**Your instructions**
Restate each entry below without changing a word.

Start of Input material

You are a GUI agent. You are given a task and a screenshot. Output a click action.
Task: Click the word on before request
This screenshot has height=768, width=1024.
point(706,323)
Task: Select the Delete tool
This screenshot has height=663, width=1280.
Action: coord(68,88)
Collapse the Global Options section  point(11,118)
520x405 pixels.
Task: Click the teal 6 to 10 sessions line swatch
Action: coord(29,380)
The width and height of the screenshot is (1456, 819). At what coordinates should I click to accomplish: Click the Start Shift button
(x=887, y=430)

End of Input material

**Result for this exercise**
You are a GUI agent. You are given a task and a screenshot. Output a click action.
Task: Click the word on before request
This screenshot has height=768, width=1024.
point(706,323)
Task: Select the Delete tool
This screenshot has height=663, width=1280.
Action: coord(68,88)
Collapse the Global Options section  point(11,118)
520x405 pixels.
Task: Click the teal 6 to 10 sessions line swatch
Action: coord(29,380)
The width and height of the screenshot is (1456, 819). At what coordinates should I click to accomplish: Click the Start Shift button
(x=887, y=430)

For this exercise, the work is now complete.